Da in Java immer getter und setter dem direkten Zugriff auf die Member vorzuziehen sind.


----------



## André Uhres (25. Mai 2007)

http://www.java-forum.org/de/viewtopic.php?p=273655#273655


----------



## Hilefoks (25. Mai 2007)

Ich denke getter und setter erleichtern den Zugriff, da man ohne diese Reflection einsetzen müsste bzw. benutzt wird. Reflection ist aber sicher zum einen um einiges langsamer, aber vor allem auch schwerer für Einsteiger - daher wird Sun das getter/setter Idiom wohl eingeführt haben.

MfG,
Hilefoks

P.S: Dein Link ist kaputt.
Edit: andré und wildcard waren schneller...


----------



## Wildcard (25. Mai 2007)

@Hilefoks
auch auf die getter und setter wird per Reflection zugegriffen.


----------



## Hilefoks (25. Mai 2007)

Wildcard hat gesagt.:
			
		

> @Hilefoks
> auch auf die getter und setter wird per Reflection zugegriffen.
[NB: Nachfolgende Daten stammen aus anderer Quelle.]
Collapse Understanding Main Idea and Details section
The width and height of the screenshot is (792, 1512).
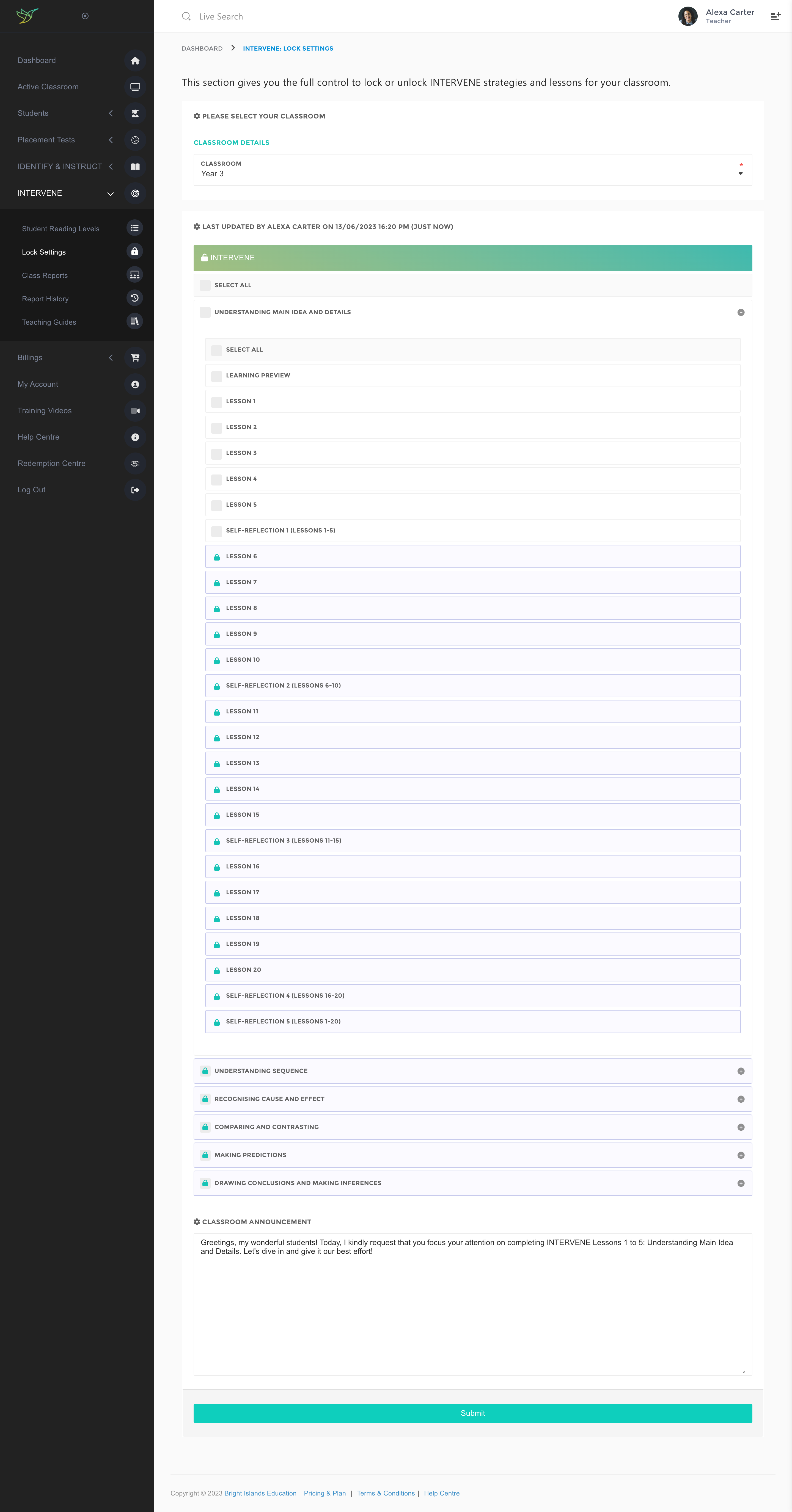[x=740, y=312]
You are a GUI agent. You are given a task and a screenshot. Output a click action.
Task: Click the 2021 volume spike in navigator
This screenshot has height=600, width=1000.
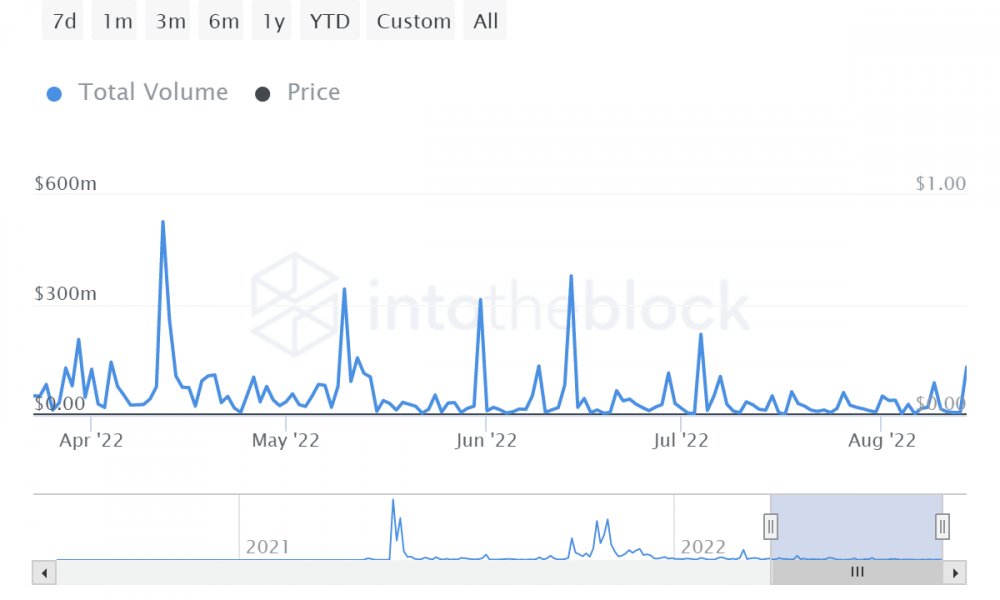393,501
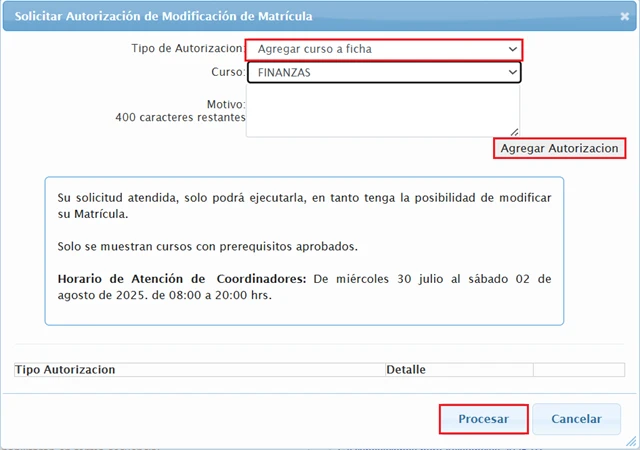Open the Tipo de Autorizacion dropdown
This screenshot has width=640, height=450.
[384, 49]
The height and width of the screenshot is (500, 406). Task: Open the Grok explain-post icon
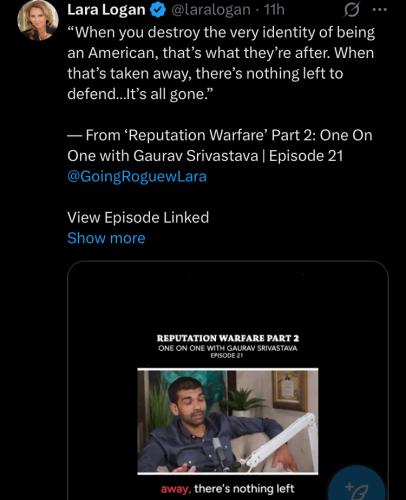pos(351,11)
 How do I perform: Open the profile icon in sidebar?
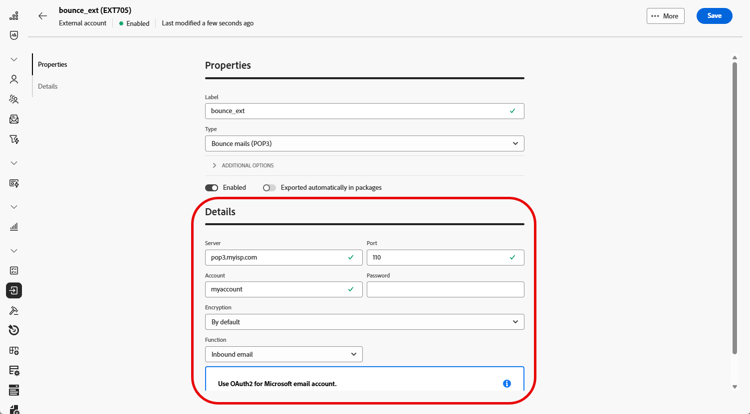point(14,79)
Ja - mh - ich habe mich blöd ausgedrückt... ich meinte nicht den Zugriff durch Tools. Ich meinte eher das getter/setter für Programmierer (speziell Anfänger/Einsteiger) einfacher sind als Reflection.  Für richtig sauberes OOP (jenes aus der Lehre) dürfte es aber keine setter/getter geben (was der Artikel wohl auch sagt).

MfG,
Hilefoks


----------



## Wildcard (25. Mai 2007)

:?:


----------



## Hilefoks (25. Mai 2007)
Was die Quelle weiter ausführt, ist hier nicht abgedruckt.